Records from a collection:
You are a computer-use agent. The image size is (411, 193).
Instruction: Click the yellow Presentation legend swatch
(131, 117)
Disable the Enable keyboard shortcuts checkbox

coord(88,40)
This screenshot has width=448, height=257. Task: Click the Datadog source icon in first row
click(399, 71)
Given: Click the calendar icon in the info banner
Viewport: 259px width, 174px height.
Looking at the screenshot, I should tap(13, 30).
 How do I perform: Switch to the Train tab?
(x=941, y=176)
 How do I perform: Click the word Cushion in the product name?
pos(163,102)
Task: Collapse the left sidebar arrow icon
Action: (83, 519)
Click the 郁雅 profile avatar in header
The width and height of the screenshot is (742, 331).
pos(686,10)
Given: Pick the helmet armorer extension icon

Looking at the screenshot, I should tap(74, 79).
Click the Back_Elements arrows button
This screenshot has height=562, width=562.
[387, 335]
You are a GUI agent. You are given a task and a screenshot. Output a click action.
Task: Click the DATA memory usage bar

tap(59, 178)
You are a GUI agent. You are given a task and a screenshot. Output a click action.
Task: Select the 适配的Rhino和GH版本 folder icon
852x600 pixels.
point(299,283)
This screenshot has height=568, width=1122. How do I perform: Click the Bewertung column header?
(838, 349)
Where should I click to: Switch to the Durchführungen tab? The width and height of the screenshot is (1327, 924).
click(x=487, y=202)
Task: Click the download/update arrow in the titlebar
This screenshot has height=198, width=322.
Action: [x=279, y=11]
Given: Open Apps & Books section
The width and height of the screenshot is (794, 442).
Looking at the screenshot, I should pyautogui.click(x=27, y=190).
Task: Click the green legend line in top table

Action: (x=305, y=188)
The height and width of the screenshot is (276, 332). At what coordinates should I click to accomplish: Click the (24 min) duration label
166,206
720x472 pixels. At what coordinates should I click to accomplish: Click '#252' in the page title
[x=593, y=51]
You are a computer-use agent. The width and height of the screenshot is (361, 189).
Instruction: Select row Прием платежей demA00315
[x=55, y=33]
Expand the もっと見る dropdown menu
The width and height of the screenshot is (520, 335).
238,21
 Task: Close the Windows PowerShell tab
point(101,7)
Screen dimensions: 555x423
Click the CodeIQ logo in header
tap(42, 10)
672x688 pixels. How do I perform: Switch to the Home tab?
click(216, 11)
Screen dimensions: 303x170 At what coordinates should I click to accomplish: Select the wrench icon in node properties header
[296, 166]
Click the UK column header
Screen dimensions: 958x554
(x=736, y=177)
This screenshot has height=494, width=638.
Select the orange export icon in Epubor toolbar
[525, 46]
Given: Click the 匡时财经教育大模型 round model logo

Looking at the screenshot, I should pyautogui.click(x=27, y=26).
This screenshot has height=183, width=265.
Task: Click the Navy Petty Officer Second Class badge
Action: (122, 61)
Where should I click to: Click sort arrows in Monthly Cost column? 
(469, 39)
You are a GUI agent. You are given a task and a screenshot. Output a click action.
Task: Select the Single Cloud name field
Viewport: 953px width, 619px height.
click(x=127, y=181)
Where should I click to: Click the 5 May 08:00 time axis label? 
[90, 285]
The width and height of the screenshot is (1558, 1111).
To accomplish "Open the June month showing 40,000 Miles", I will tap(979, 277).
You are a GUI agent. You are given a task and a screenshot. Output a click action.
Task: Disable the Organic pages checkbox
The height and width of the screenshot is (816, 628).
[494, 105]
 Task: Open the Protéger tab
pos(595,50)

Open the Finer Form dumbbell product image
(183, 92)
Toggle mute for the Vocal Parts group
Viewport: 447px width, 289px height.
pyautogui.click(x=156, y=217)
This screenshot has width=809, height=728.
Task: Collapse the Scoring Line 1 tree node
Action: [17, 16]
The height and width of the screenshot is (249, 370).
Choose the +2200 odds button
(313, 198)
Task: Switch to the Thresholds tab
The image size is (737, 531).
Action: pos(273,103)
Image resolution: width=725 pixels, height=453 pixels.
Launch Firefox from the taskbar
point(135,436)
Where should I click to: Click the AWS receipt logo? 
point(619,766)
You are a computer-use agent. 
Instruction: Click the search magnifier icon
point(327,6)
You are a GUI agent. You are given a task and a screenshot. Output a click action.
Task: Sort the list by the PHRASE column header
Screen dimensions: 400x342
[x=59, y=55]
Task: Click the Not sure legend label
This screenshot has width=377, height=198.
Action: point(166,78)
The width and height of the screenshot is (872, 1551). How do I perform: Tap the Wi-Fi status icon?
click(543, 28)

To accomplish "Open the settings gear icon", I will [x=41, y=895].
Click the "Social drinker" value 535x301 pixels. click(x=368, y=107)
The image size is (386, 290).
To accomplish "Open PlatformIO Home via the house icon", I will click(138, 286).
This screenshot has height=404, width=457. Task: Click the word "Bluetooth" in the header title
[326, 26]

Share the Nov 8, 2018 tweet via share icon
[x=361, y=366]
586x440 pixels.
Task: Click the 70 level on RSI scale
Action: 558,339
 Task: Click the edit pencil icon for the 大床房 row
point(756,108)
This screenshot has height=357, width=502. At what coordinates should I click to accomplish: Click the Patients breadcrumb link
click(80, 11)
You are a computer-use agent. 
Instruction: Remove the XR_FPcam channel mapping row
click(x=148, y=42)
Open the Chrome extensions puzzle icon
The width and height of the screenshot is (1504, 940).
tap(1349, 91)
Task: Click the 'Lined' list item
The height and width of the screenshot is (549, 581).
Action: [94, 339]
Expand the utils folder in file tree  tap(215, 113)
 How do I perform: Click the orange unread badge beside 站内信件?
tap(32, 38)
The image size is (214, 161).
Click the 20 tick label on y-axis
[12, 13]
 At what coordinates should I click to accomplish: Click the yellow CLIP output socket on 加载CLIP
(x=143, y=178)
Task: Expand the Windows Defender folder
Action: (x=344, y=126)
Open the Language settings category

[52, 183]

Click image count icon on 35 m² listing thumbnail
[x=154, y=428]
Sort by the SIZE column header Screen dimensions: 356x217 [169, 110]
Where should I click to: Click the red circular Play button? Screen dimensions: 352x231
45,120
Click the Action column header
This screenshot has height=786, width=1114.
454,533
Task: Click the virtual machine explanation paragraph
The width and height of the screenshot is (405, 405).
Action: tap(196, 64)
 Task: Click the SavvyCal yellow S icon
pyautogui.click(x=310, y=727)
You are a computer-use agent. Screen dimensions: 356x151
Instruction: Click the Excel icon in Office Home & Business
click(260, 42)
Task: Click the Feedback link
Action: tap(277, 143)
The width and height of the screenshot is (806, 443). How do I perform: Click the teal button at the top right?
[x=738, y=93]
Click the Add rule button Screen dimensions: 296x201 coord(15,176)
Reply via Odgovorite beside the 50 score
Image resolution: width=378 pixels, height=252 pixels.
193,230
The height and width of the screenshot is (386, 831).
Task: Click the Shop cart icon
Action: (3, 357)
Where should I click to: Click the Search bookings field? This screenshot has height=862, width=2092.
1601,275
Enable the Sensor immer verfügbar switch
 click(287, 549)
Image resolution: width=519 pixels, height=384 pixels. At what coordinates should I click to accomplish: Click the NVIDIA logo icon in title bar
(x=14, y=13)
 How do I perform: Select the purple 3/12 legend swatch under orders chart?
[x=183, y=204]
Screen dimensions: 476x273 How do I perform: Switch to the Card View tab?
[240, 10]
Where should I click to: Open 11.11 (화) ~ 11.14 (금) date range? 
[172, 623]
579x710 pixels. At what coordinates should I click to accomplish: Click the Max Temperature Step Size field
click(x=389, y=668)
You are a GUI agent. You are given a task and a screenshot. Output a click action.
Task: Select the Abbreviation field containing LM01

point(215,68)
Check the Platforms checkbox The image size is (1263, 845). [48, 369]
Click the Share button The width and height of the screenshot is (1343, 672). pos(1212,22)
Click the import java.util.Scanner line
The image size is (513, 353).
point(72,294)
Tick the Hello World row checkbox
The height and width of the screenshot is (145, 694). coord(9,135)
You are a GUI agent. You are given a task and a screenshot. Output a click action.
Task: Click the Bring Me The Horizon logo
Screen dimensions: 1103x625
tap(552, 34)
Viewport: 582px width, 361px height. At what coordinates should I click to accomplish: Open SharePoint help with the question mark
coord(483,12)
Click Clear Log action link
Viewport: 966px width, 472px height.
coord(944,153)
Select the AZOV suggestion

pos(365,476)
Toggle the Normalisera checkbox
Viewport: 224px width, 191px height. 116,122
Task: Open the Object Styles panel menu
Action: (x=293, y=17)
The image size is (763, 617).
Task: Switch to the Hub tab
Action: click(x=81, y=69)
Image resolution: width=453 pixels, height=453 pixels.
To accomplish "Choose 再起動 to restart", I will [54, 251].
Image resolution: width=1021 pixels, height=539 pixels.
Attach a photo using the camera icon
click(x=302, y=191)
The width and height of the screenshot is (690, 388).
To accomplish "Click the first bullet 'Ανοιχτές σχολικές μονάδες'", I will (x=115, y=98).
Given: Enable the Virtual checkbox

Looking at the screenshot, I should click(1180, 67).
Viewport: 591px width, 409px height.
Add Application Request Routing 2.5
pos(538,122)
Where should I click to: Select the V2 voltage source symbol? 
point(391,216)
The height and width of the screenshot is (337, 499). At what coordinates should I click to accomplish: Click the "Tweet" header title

## [Your instructions]
From the very first line of the data through the line with "Click the 郁雅 profile avatar in header" in it, please reproduce each line exactly and output nothing more.

## [Answer box]
You are a computer-use agent. The image size is (411, 193).
Instruction: Click the yellow Presentation legend swatch
(131, 117)
Disable the Enable keyboard shortcuts checkbox

coord(88,40)
This screenshot has width=448, height=257. Task: Click the Datadog source icon in first row
click(399, 71)
Given: Click the calendar icon in the info banner
Viewport: 259px width, 174px height.
Looking at the screenshot, I should tap(13, 30).
 How do I perform: Switch to the Train tab?
(x=941, y=176)
 How do I perform: Click the word Cushion in the product name?
pos(163,102)
Task: Collapse the left sidebar arrow icon
Action: (83, 519)
Click the 郁雅 profile avatar in header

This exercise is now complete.